Activity 4.1 - Hierarchical clustering

SUBMISSION INSTRUCTIONS

  1. Render to html
  2. Publish your html to RPubs
  3. Submit a link to your published solutions
#Loading packages needed for this assignment
library(tidyverse)
library(cluster)
library(factoextra)
library(patchwork)

Question 1

Consider three data sets below. Each data set contains three “clusters” in two dimensions. In the first, the clusters are three convex spheres. (A convex cluster is one where all points in the cluster can be connected with a straight line that does not leave the cluster.) In the second, one cluster is a sphere; one is a ring; and one is a half-moon. In the third, two clusters are spirals and one is a sphere. Our goal is to compare the performance of various hierarchical methods in clustering different cluster shapes.

three_spheres <- read.csv('/Users/uj2116bi/Desktop/DSCI_415/Activities/Data/cluster_data1.csv')
ring_moon_sphere <- read.csv('/Users/uj2116bi/Desktop/DSCI_415/Activities/Data/cluster_data2.csv')
two_spirals_sphere <- read.csv('/Users/uj2116bi/Desktop/DSCI_415/Activities/Data/cluster_data3.csv')

Perform agglomerative clustering with single, complete, average, and Ward linkages. Cut each tree to produce three clusters. Produce 12 scatterplots, one per data set/linkage combination, showing the 3-cluster solution. Title each graph with the linkage used, as well as the average silhouette width (\(\bar s\)) for that clustering solution. Use patchwork to create a nice 4x3 grid of your plots.

Discuss the following:

  1. Which linkage works best for which scenario?
  2. Does the average silhouette width always do a good job of measuring the quality of the clustering solution?

§ **Data shown**:
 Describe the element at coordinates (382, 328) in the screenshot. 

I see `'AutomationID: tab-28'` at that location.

...

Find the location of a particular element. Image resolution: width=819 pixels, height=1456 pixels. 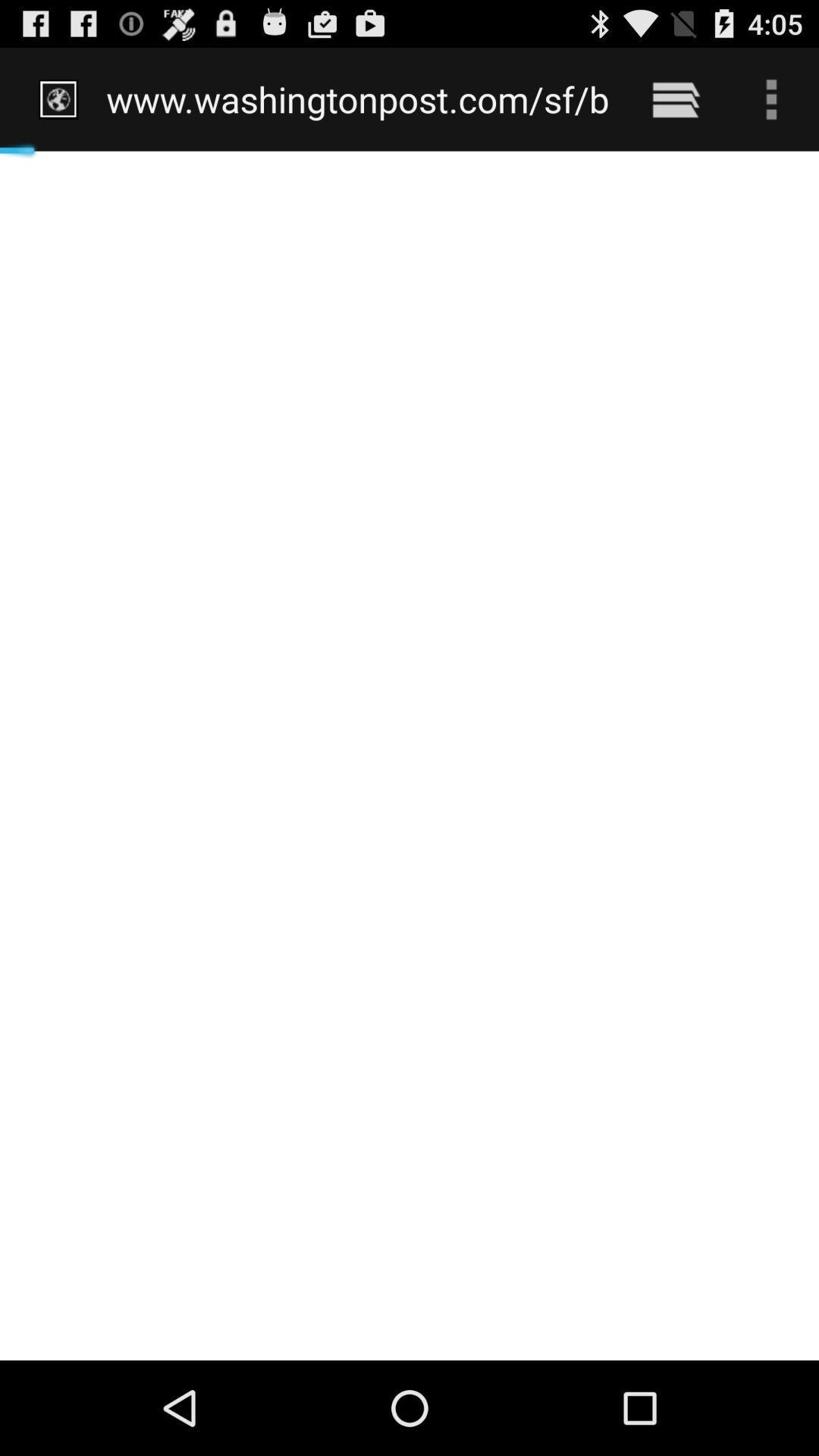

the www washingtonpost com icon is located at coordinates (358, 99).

§ **Written request**:
From the hierarchical clustering activity, reproduce the part that opens with the words containing "library(patchwork)" and closes with "different cluster shapes.".

§ **Expected answer**:
library(patchwork)

Question 1

Consider three data sets below. Each data set contains three “clusters” in two dimensions. In the first, the clusters are three convex spheres. (A convex cluster is one where all points in the cluster can be connected with a straight line that does not leave the cluster.) In the second, one cluster is a sphere; one is a ring; and one is a half-moon. In the third, two clusters are spirals and one is a sphere. Our goal is to compare the performance of various hierarchical methods in clustering different cluster shapes.